Inderjit Singh, J.—This criminal revision petition has been filed under Section 401 Cr.P.C. challenging the impugned order dated 9.7.2010 passed by learned Special Judge, C.B.I. Punjab, Patiala, whereby the petitioner along with other accused have been summoned to face trial.
2. Notice of motion has been issued in this criminal revision petition. Mr. P.S. Grewal, learned Deputy Advocate General, Punjab has put in appearance on behalf of respondent No.1-State and Mr. Sukhdeev Singh Sandhu, learned Advocate has appeared for respondent No.2-C. B.I. and contested this petition.
3. From the record, I find that in this case challan was presented under Section 173 Cr.P.C. and the learned Special Judge, C.B.I., Punjab after perusal of the report under Section 173 Cr.P.C. and the accompanying documents found that prima facie case is made out to the effect that accused Nirmal Singh Kahlon in his capacity as Minister Rural Development and Panchayats, Punjab along with accused Mandeep Singh, Pardeep Singh Kaleka, C.I Premi, J.P. Singla, Kanwalsher Singh, Peeyush Chander, Puran Chand, Baljit Singh, Jagjit Singh, Ajaib Singh Sooch, P.S. Sodhi, Rakesh Pal, J.S. Kesar and Vikas Sharma entered into conspiracy to select Panchayat Secretaries against monetary consideration; committed forgeries in the various records; used the forged documents as genuine and destroyed the evidence to justify their illegal acts and thus earned huge ill begotten money by abusing their official position as public servants and there are ground for summoning them to stand their trial for commission of offences under Sections 120-B, 465, 468, 471 and 201 IPC and Section 13(1)(d) read with Section 13(2) of Prevention of Corruption Act, 1988.

[Given records]:
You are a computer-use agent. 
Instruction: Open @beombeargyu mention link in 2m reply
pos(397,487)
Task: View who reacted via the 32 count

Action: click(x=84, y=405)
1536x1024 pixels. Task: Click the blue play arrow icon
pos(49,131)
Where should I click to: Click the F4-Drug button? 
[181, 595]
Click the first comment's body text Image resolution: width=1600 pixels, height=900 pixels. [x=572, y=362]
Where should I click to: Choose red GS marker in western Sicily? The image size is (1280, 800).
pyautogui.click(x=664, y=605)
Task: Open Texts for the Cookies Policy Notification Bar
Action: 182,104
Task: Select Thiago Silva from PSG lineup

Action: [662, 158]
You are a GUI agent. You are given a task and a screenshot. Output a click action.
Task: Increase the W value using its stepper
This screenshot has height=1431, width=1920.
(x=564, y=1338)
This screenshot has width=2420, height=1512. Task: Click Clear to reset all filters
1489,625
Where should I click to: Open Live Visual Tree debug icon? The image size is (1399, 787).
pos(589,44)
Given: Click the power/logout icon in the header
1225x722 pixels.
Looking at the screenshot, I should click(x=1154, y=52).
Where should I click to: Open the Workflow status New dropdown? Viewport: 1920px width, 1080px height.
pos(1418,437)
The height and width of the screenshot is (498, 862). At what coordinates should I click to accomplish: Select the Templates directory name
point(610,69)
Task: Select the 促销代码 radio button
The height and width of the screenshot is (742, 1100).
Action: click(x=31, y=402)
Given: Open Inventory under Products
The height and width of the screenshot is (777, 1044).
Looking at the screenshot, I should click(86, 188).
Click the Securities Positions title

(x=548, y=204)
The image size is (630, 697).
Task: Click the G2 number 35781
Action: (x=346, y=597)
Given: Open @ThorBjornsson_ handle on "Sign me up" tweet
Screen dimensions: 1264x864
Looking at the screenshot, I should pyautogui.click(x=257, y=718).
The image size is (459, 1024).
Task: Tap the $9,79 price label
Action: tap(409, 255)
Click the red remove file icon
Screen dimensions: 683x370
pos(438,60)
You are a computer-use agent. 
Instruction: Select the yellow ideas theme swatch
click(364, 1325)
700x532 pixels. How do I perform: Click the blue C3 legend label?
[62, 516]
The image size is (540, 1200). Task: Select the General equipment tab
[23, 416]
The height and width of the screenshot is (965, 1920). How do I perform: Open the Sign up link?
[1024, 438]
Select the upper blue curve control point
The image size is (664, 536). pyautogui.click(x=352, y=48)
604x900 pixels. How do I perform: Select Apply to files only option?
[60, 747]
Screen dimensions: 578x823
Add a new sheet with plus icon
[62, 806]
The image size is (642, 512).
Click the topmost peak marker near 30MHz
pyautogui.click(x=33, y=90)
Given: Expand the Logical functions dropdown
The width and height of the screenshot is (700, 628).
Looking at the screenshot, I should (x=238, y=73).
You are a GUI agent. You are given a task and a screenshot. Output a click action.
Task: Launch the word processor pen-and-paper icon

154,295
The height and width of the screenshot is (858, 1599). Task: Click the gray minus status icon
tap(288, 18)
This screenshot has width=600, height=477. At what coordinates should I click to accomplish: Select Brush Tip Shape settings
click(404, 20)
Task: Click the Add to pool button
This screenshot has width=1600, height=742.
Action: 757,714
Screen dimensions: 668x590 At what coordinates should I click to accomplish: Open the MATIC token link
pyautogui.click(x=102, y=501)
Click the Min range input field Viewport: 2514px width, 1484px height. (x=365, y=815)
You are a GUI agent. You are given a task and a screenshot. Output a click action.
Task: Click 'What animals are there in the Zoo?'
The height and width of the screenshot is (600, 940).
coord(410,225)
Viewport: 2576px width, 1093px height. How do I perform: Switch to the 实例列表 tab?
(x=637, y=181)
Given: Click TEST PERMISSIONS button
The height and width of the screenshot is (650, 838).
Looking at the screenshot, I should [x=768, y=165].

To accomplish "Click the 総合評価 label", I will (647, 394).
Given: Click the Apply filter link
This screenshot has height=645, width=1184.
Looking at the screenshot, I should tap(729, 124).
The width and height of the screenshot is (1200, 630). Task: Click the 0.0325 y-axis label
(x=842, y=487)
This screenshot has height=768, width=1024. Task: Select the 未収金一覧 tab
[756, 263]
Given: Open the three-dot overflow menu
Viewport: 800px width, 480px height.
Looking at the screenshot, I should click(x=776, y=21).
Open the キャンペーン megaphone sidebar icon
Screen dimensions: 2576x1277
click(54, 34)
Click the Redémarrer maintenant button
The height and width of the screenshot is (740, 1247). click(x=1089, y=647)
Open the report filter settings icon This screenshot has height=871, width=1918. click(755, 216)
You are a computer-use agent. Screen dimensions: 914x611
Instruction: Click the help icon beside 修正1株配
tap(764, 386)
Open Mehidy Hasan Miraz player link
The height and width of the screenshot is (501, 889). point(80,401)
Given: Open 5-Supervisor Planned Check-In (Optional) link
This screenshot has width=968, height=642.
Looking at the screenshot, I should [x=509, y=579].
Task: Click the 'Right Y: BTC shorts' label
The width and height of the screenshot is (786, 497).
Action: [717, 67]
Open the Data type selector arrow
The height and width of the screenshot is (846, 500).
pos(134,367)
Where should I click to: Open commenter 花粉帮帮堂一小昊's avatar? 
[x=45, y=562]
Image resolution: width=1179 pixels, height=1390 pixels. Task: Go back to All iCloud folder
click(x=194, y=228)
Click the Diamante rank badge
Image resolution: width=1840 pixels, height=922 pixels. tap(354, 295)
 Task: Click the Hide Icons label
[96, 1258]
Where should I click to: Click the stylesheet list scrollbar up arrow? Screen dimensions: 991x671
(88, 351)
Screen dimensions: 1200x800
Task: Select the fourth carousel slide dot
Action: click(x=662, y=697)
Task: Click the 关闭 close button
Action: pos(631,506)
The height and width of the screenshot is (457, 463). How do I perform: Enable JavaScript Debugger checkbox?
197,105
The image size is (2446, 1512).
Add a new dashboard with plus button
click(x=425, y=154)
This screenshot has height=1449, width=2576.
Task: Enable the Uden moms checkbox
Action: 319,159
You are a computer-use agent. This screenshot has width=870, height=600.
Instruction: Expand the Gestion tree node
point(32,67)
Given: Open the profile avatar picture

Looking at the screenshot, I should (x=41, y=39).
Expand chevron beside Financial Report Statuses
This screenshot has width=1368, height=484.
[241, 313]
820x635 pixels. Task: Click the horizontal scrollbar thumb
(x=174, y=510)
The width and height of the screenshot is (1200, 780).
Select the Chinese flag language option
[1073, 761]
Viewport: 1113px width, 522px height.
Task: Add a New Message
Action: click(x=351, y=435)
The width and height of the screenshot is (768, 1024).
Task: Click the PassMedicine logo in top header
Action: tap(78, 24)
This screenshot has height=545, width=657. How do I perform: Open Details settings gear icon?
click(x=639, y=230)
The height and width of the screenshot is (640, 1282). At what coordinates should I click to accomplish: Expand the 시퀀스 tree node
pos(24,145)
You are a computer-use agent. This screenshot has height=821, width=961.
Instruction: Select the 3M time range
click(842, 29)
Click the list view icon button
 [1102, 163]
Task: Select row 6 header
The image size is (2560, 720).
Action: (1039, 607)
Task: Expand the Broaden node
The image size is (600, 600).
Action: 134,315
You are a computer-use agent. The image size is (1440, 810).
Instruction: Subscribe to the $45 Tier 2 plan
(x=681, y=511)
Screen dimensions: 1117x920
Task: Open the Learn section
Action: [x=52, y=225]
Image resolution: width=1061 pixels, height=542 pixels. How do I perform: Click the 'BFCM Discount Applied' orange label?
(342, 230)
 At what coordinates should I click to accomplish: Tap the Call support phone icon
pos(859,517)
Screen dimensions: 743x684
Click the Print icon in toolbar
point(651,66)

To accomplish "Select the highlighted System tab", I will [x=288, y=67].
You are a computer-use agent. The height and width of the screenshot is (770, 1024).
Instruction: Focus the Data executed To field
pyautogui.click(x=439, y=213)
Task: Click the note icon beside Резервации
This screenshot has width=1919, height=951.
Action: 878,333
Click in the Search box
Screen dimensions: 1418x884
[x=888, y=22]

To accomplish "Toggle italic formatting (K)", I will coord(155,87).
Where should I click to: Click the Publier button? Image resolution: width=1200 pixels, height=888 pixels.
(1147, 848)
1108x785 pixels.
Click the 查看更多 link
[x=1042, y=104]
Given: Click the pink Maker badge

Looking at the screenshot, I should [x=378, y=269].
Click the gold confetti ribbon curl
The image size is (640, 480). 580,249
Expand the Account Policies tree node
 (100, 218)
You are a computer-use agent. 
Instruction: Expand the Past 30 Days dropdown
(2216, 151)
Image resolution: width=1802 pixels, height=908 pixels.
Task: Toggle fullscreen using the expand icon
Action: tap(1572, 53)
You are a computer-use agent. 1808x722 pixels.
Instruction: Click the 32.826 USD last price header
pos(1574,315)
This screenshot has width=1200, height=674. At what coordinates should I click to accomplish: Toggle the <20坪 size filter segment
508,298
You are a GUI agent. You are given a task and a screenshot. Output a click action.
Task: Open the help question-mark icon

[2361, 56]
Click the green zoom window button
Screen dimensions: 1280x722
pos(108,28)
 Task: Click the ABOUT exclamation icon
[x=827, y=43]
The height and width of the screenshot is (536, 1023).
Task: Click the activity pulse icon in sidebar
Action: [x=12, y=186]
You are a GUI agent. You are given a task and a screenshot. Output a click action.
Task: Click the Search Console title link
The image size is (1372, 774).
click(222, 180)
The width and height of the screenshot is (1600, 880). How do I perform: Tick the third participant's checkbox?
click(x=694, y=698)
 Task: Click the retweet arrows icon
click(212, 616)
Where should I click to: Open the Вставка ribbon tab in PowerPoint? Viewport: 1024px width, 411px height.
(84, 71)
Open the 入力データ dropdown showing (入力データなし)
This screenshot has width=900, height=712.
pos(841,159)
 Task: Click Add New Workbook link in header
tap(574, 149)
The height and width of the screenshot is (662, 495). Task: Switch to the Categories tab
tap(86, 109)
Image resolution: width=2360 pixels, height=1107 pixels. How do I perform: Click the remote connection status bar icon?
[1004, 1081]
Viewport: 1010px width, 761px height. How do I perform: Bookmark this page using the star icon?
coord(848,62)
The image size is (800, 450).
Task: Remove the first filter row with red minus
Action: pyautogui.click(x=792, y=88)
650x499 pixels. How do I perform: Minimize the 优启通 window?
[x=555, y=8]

[Task details]: Rewrite the passage of the court order from "Inderjit Singh, J.—This" up to and including "contested this petition.", replacing "contested" with "opposed".

[Expected output]:
Inderjit Singh, J.—This criminal revision petition has been filed under Section 401 Cr.P.C. challenging the impugned order dated 9.7.2010 passed by learned Special Judge, C.B.I. Punjab, Patiala, whereby the petitioner along with other accused have been summoned to face trial.
2. Notice of motion has been issued in this criminal revision petition. Mr. P.S. Grewal, learned Deputy Advocate General, Punjab has put in appearance on behalf of respondent No.1-State and Mr. Sukhdeev Singh Sandhu, learned Advocate has appeared for respondent No.2-C. B.I. and opposed this petition.